A decade might as well have been an eternity.
Shannon Capri’s doubt grew stronger as the years passed, the detectives assigned to her son’s cold case changed and the obstacles to solving his 2007 killing seemed to grow ever taller. After nearly 12 years without an arrest, Capri admits she had given up hope one would ever come.
“It’s in God’s hands,” she recalled thinking. “If it’s meant to be, it will.”
The answer to her prayers was waiting at the bottom of a suburban Las Vegas lake.
On Dec. 1, divers with the Metropolitan Police Department’s search and rescue team found a Raven .25-caliber automatic handgun at the bottom of Lake Lindsey in the northwest valley’s Desert Shores development, according to an arrest report. Ballistics testing in March matched the gun to the bullet that killed her 18-year-old son, Cory Iascone, on a sunny August Sunday in 2007.
Police arrested 30-year-old Jarrell Washington last week on a murder charge with help from a confidential informant who linked Washington to the gun. Iascone’s sister, Ashley MacClatchey, who would periodically check with detectives seeking any development in the case, learned of the ballistics match in March.

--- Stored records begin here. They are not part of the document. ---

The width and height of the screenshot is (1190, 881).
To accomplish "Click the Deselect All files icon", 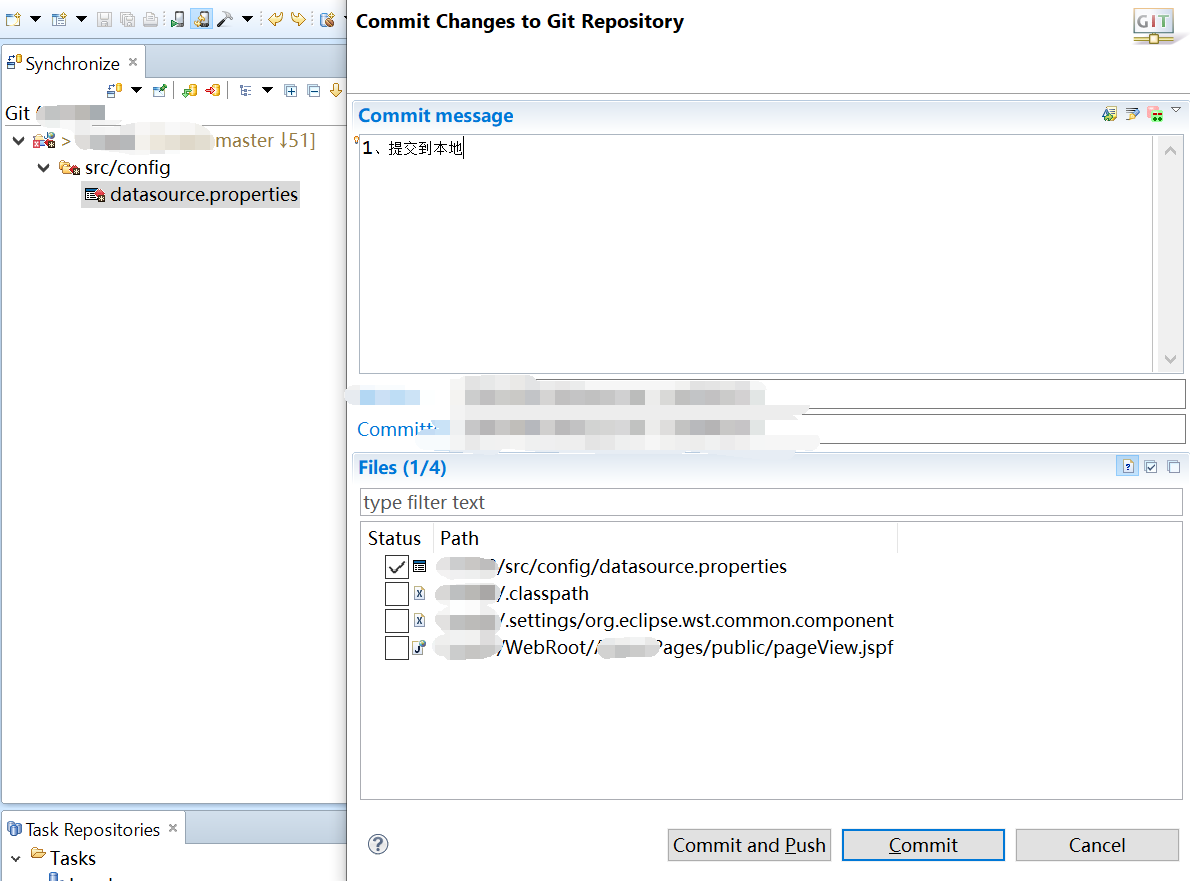I will click(1174, 466).
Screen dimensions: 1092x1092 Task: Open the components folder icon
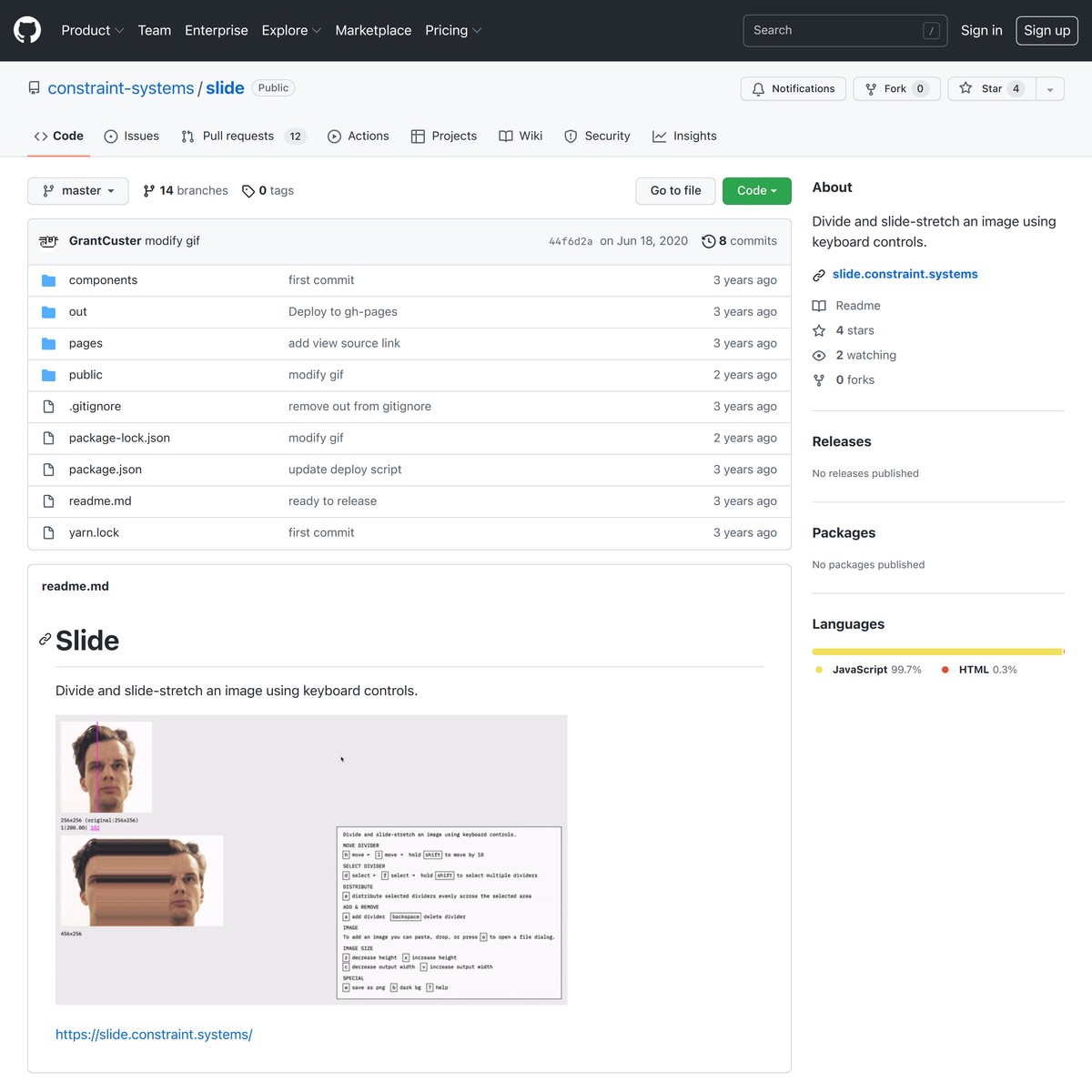click(x=48, y=279)
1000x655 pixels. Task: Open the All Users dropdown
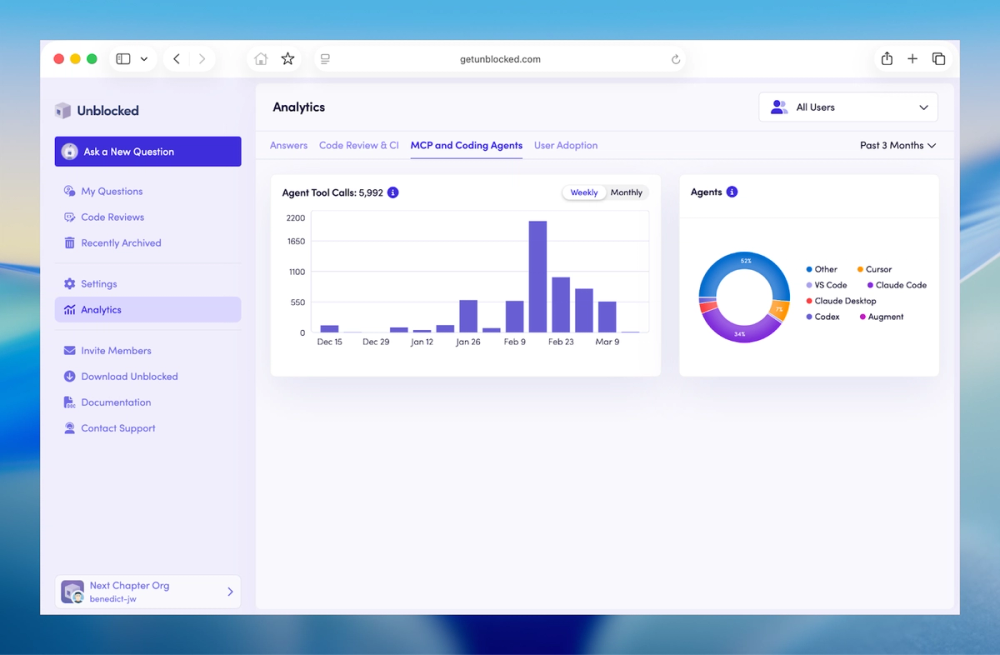pyautogui.click(x=848, y=107)
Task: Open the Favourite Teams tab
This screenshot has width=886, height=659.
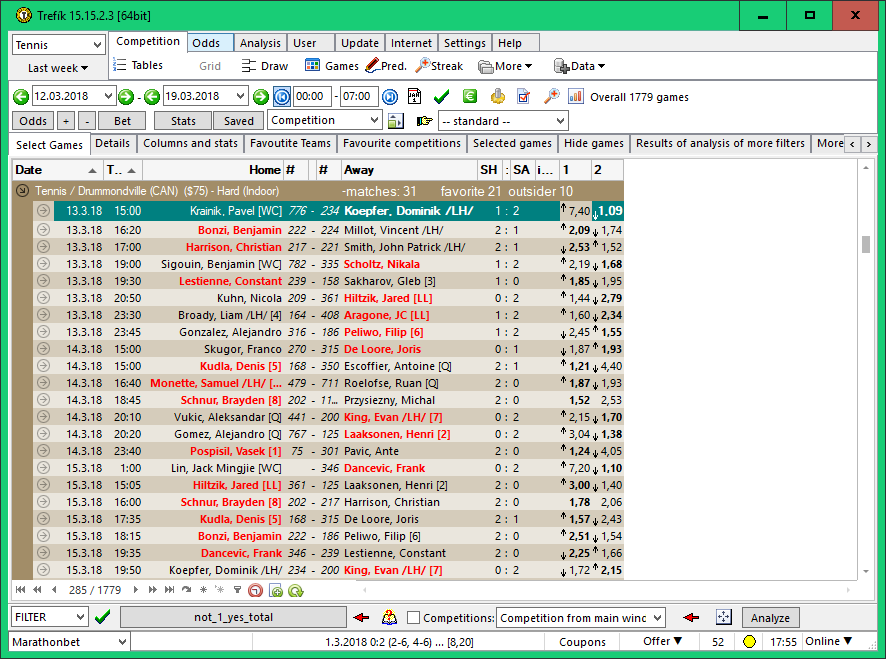Action: point(290,144)
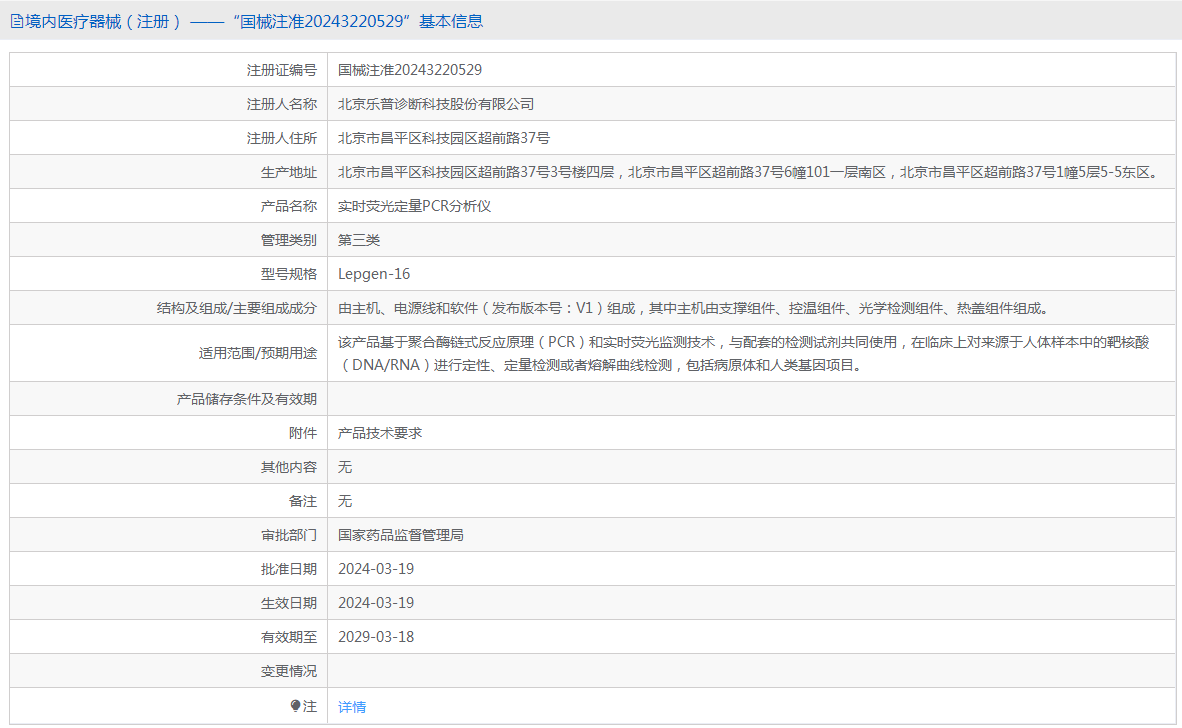This screenshot has width=1182, height=728.
Task: Select product name 实时荧光定量PCR分析仪
Action: (415, 206)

She later broke the arrest news to her mother.
“I just thought that they would never solve it,” Capri said.
Much has changed since Iascone — described by his mother as a “magnetic,” roll-with-the punches type of guy who loved lacrosse and ice hockey — was found dead of a gunshot wound Aug. 19, 2007, inside his car on Point Conception Drive, east of Rampart Drive.
“It didn’t ruin my life, but it did change everything,” Capri said.
Take her name, for example.
About six months prior to his death, Iascone and his mother were laughing over dinner about what names they would choose if they were to ever change them, Capri said. Iascone picked about five different names.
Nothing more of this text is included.